She Who Shops, By Joanne Skerrett, Strapless, an imprint of Kensington Publishing, N.Y., 328 pp., $12.95
Boston's black upper class is a private group, and it's rare that whites get a glimpse into their lifestyles. By introducing Weslee Dunster, former member of the Northwestern University women's basketball team and now an MBA student at Boston University, in her first novel, Joanne Skerrett allows us to see life from a perspective that most of us could never imagine. What is it like to arrive in a new town as an educated, competent, upwardly mobile black woman, and how does that town accept her? And is there a caste system within Boston's black community just as definitive as the one within the old Caucasian Brahmin social milieu?
Weslee gets caught up in a fast-moving crowd courtesy of a spoiled and fashionable classmate, Lana; with Lana's encouragement, she begins to sharpen her image by shopping nonstop, hence the book's title. Our protagonist seems to have a shopping addiction, and she begins to spend all of the money saved from her job in Chicago on clothes. She has, as she calls it, ''a materialism mental overload." She eventually finds herself surrounded by $17,355 worth of new clothes in her Commonwealth Avenue apartment and in need of a part-time job. For a woman who had been an analyst at the top mutual-fund rating firm in the country to have a shopping addiction, however, strikes this reader as unbelievable.
Lana introduces Weslee to her cousin Duncan, and the two begin a whirlwind love affair, providing the reader with a New England travelogue as he wines, dines, and beds her everywhere from the White Mountains of New Hampshire to the Williamstown Inn in the Berkshires. Skerrett (a Boston Globe editor) demonstrates an intimate knowledge of Greater Boston, from Martha's Vineyard to Back Bay, and when Weslee meets a more sincere friend, Sherry Charles, we see a different Boston than Lana's alfresco dining in trendy restaurants, day trips to Nantucket or Block Island, and ferry rides from Rowes Wharf to Provincetown. Sherry's Boston summer, Skerrett writes, meant ''Saturday afternoon family barbeques at Franklin Park with WILD blasting on eight-foot speakers, kids with Puerto Rican, Ghanian, Dominican, and Haitian flags waving from their cars as they sped by on narrow streets, speakers booming the summer's hip-hop anthem."
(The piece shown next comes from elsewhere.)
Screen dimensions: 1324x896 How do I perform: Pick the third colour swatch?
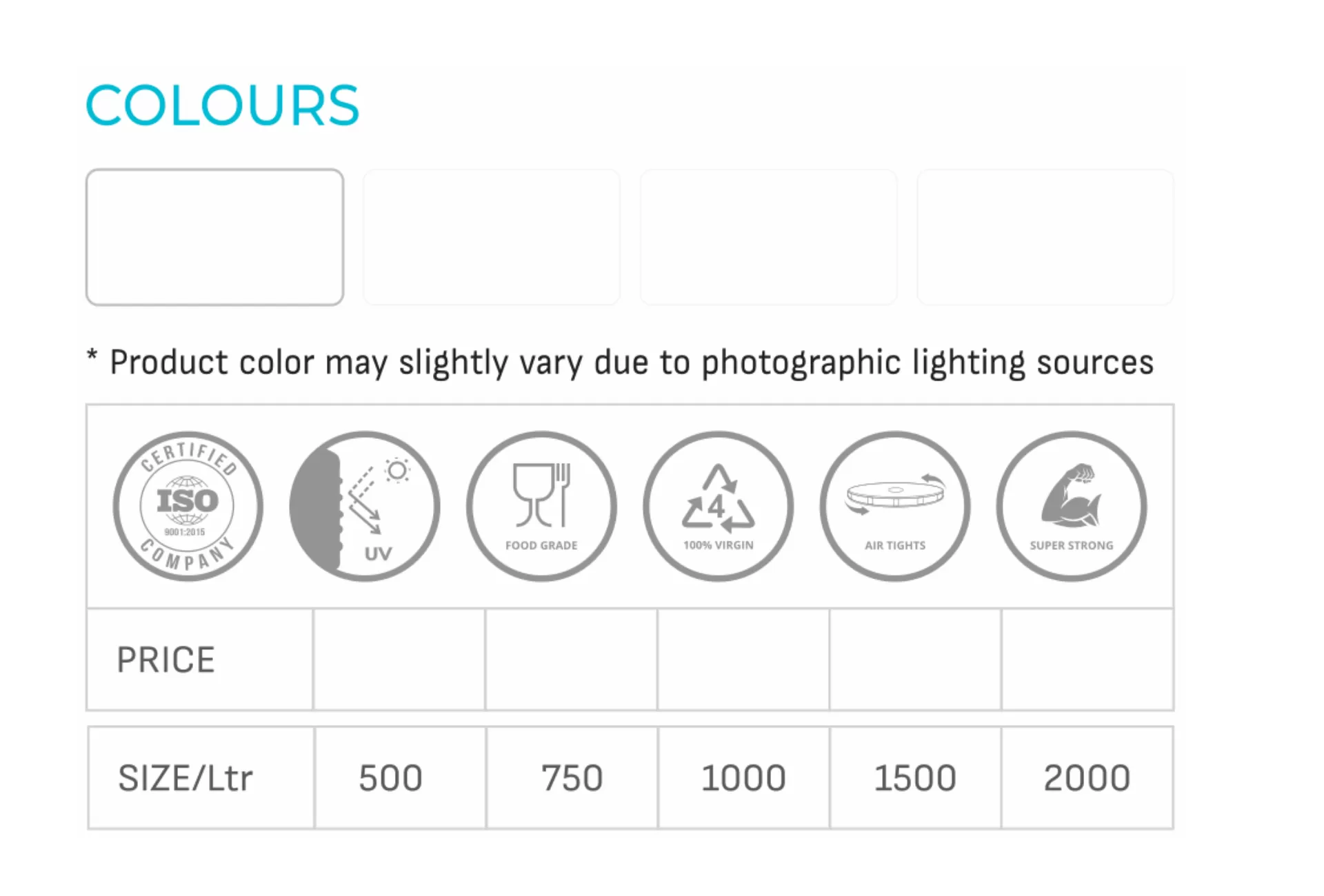[768, 237]
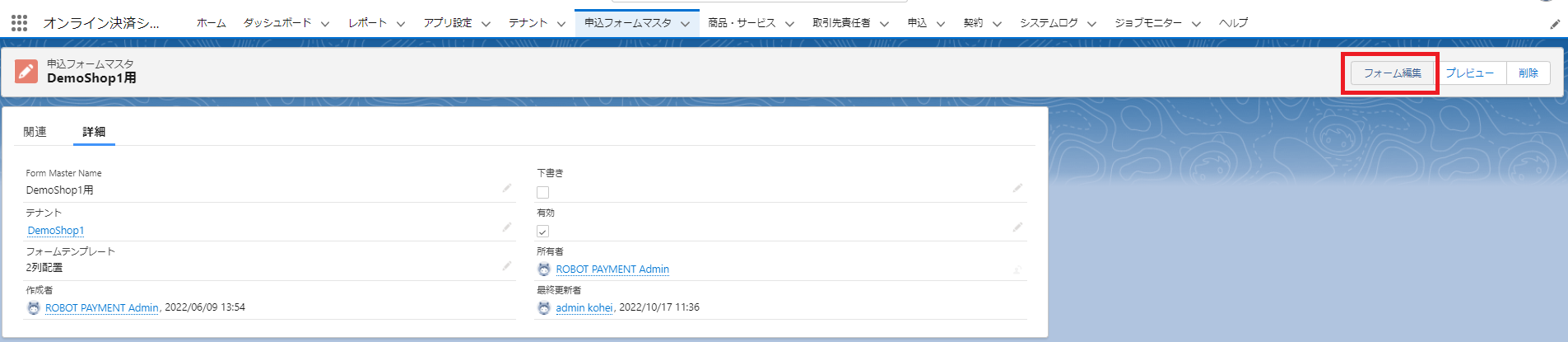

Through bad love affairs and good men, troubled classmates and true friends, this girly romance novel bogs down when the characters indulge in endless self-therapy and rehashing of who hurt whom and how. While Skerrett dwells too much on whose emotions are doing what and why, she shines in describing physical feelings. After running the Lowell marathon to qualify for the Boston race, she recounts, ''Weslee felt as if she would never walk again. Her lower body felt as if someone had yanked out both her legs and banged them over and over again against a brick wall and then shoved them back into the sockets of her pelvis." We sense that Skerrett, too, may be a runner.